Text passage:
I view Amazon's behavior as being rather similar to a neighborhood polluter: their emissions may be under the legal limit, but they are still a nuisance; would you buy from them and support them? (Actually, from an economic point of view, bad patents and the lawsuits they engender are quite similar to pollution as well.)
I think it's overpopulation and poor distribution. But generally, I agree: famines and other ills are social and political problems; we already have the technology to make our world a "garden of Eden".
So? The fact that patents support large consortia and oligopolies is not intrinsically an argument in their favor.
In fact, many people would argue that patents lead to a concentration of power in large companies and consortia, and that that is, in fact, an overall undesirable outcome; to many it appears that a vibrant, innovative free market economy depends on the existence a large number of nimble, small players, not a few lumbering giants locked up in huge consortia.
It's pretty obvious that in the presence of patents, rational economic agents will take advantage of them (and, hence, investors will require them). That says nothing about the economic or social desirability of patent protection.
Life forms in the form of plant patents have been around far longer than genetic engineeering. I don't know when the first plant patent was issued, but I bet it was in the 19th century to somebody like George Washington Carver.
The US Plant Patent Act was established in 1930 and had very limited scope (only asexual reproduction, among others); if you know of references to any earlier plant patent protection in the US, please let us know.
It only appears that way to people who haven't studied the history of technology.
If you are implying that you have, why don't you start to apply some of that knowledge and experience to this discussion?
For defensive uses, it's much cheaper, faster, and pretty much as effective to use disclosure.
Patent law is also being used very differently. Patent law is being used to tie up small startups in knots and patent licensing fees are calculated to be just below the cost where it would be profitable for a competitor to actually defend themselves in court. And the amount of work and the cost related to writing and applying for patents has increased enormously.

Source material:
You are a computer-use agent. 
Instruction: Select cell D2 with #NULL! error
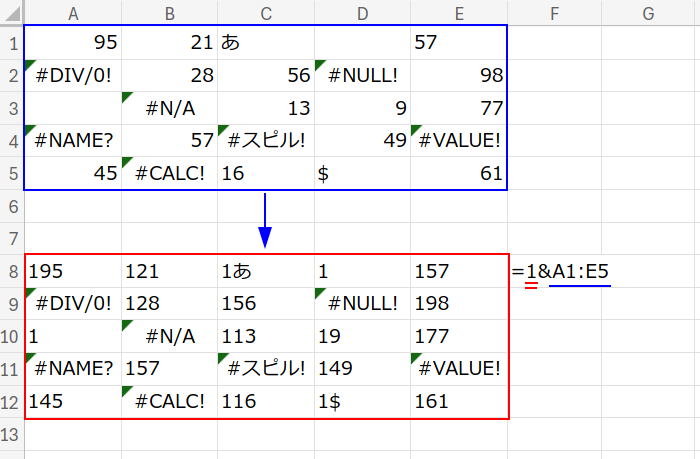pos(362,75)
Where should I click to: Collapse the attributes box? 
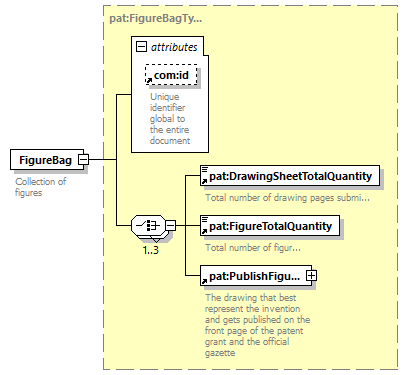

Actions to take:
1. Answer these questions from the patent discussion:
(a) In what year was the US Plant Patent Act established?
(b) To what does the writer compare Amazon's behavior?
(c) For defensive uses, what does the text call much cheaper than patents?
2. Say whether each statement agrees with the patent discussion, and quote the words that decide it:
(a) The US Plant Patent Act at first covered sexual reproduction of plants.
(b) One writer says the technology to make the world a "garden of Eden" already exists.
(c) The cost of writing and applying for patents has gone down.
3. Carry on the patent discussion from its last sentence.
The data plays no part in what is asked here.

Answer set:
1.
(a) 1930
(b) A neighborhood polluter
(c) Disclosure

2.
(a) No: "had very limited scope (only asexual reproduction, among others)"
(b) Yes: "we already have the technology to make our world a "garden of Eden""
(c) No: "the amount of work and the cost related to writing and applying for patents has increased enormously"

3.
And I think you overestimate the importance of patents in the technology business in the US. All of the current big software companies grew up in an environment where software patents didn't exist for practical purposes. And even for hardware, most innovations weren't patented, and those that were often weren't enforced or enforcable (with a significant number of highly publicized exceptions, of course).
Maybe the way patents are used in the 90's is defensible from an economic and policy point of view (although I have grave doubts). But one thing is clear: even if the letter of the law hasn't changed much, from a practical point of view, this is nothing like the patent system we have had for the past 200 years. It isn't even anything like the patent system that we have had until the 90's. So, past successes and failures are not a guide to whether this system will work.
The pollution analogy suggests that one effective way of curbing patents may be to let vendors know that you are on to them and prefer to buy from the least serious offender.
For example, I consider Amazon's patent on one-click ordering a blatant attempt to increase the cost of doing business for other web merchants through a frivolous patent. I canceled my account, let them know about it, and will order elsewhere now.
You probably prefer buying from companies that try to keep your environment clean. Try to apply the same standard to your intellectual environment and avoid companies that pollute the patent space as much as possible.
I wouldn't buy from a company that pollutes my street, so why would I buy from a company that pollutes my intellectual environment with what I consider unreasonable, bad patents? I'll start buying my books elsewhere.